As an act of open rebellion against our upbringing we spent four years removing most of the grass from our yard in Boston. When I got back I realized we could never attain the unstudied glory of a well-tended lawn in a working class neighborhood of Akron. The grass is pale. The dirt rocky and thin. The quality of day light incompatible with the vigorous flourishing of grass seed. And there just isn’t enough room. Here in Dorchester the lots are filled with buildings. In West Akron a house is incomplete without a full devil strip (the piece of lawn next to the street on the other side of the sidewalk) a substantial, by Boston standards, front lawn and a gloriously large back yard and vegetable garden. There are few flowers, annual or perennial, but there are bushes.

Brownie (the brown dog) and I would survey the lawns, and lawn care practices, every morning.

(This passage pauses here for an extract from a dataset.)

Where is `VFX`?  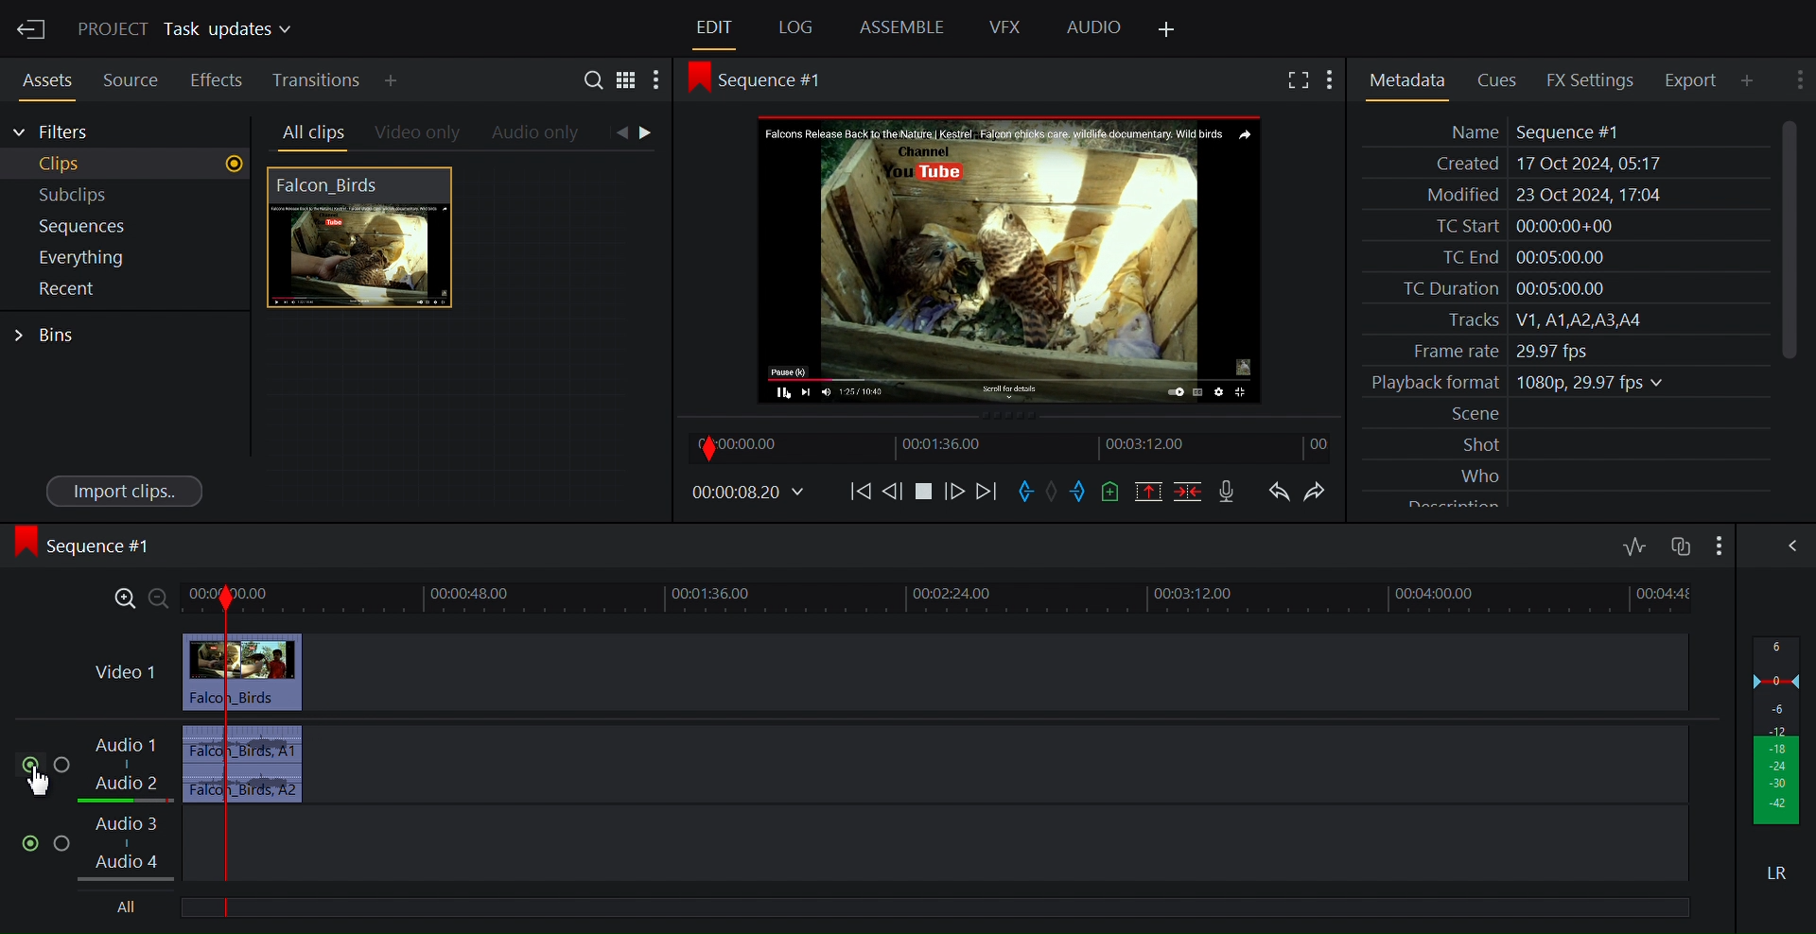 VFX is located at coordinates (1006, 26).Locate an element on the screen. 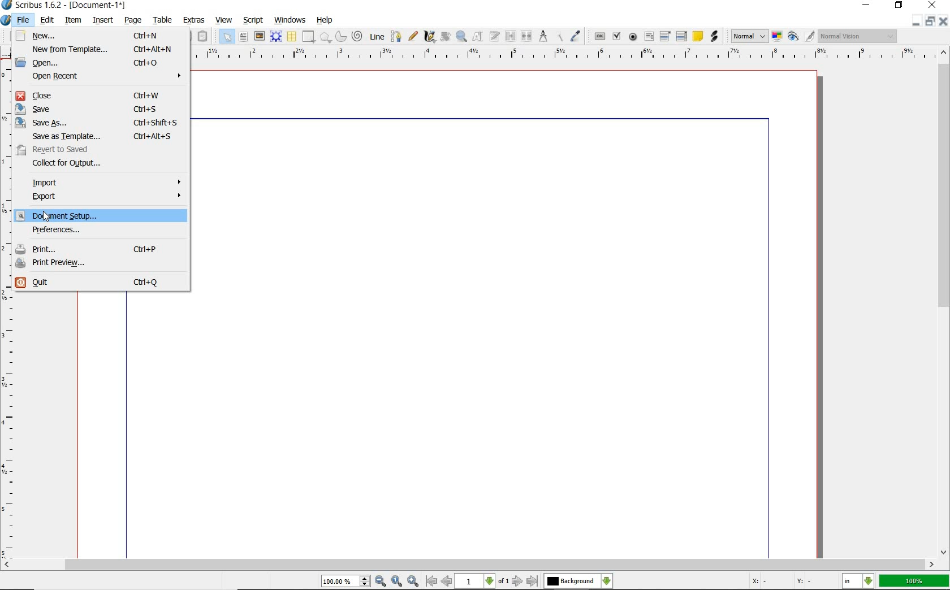  copy item properties is located at coordinates (558, 37).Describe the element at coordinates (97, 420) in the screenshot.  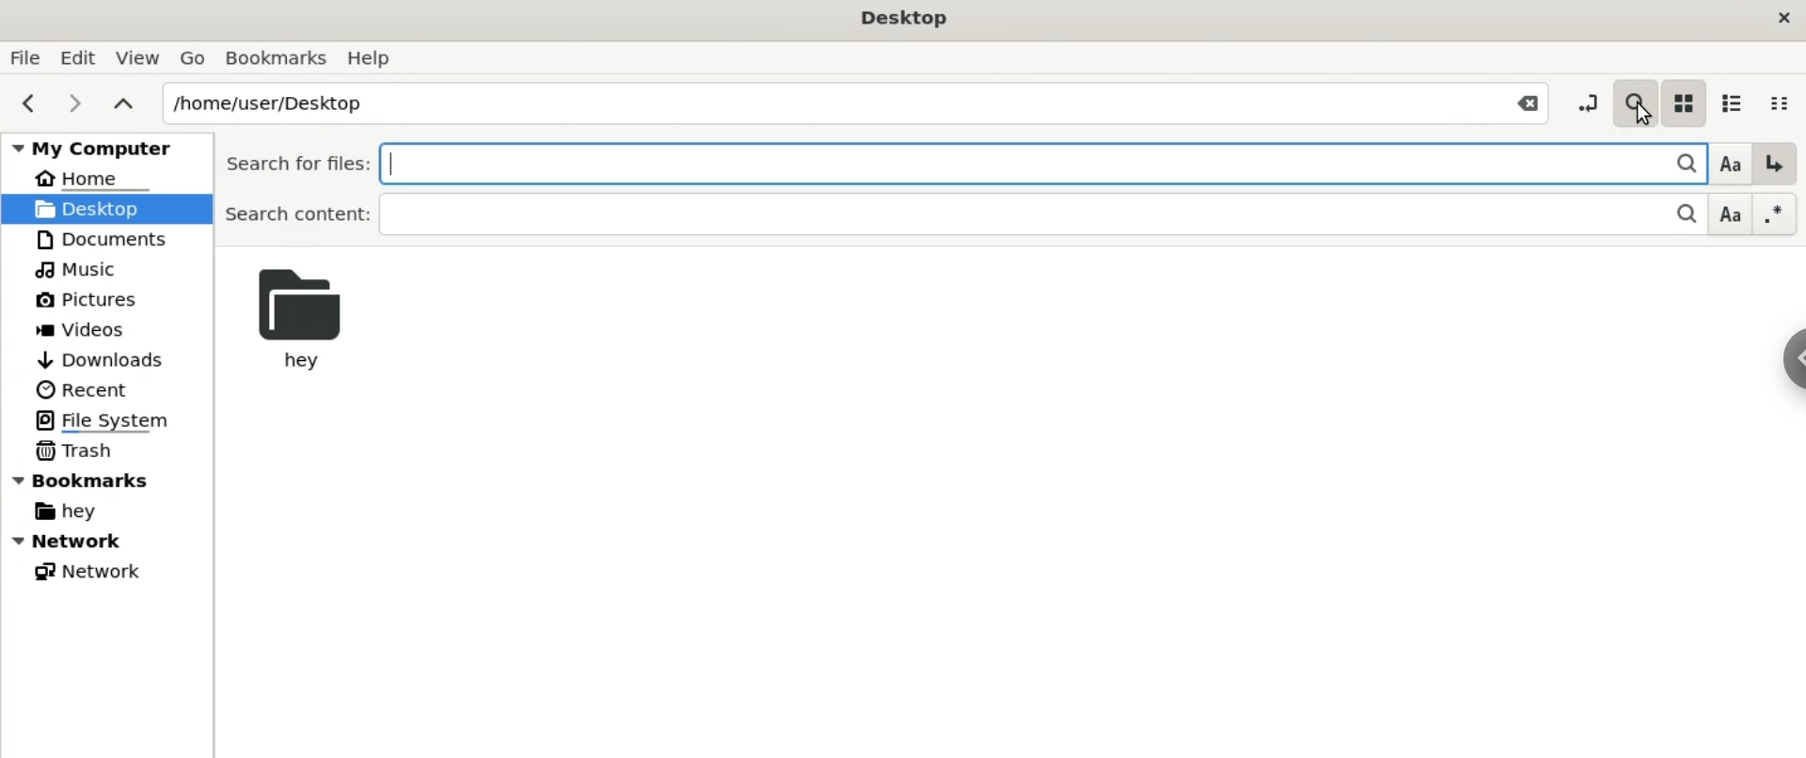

There were frost tinged blue green expanses and rain soaked ones. Some mornings they were sun dappled. There were a few tulips and one yard in a four block area with an actual flower garden. The air was mostly warm and the view wide enough to give a girl a chance to breath.

Brownie and I were awakened at 3:30 a.m. by robins and mockingbirds, black capped chickadees and gold finches, house wrens and mourning doves anticipating sunrise. Of course sunrise was 3 hours away. They were exuberant, celebrating the nesting season. By the time we left the sidewalks were littered sky blue with the broken shells of recently hatched robins. My father used to have a nesting pair of wrens. I never thought of them as his until we were talking about the recent porch renovation. The nest had been removed to paint column it had rested on. I asked Dad if he thought they would come back. He said he thought they would. It turns out he had been there chick care assistant, feeding the babies little bits of bread while the parents went hunting for more substantial fare. The mom and pop birds must have known and approved. They returned to the nest year after year. They did not come back this year. They must have known their assistant might not be up to the task.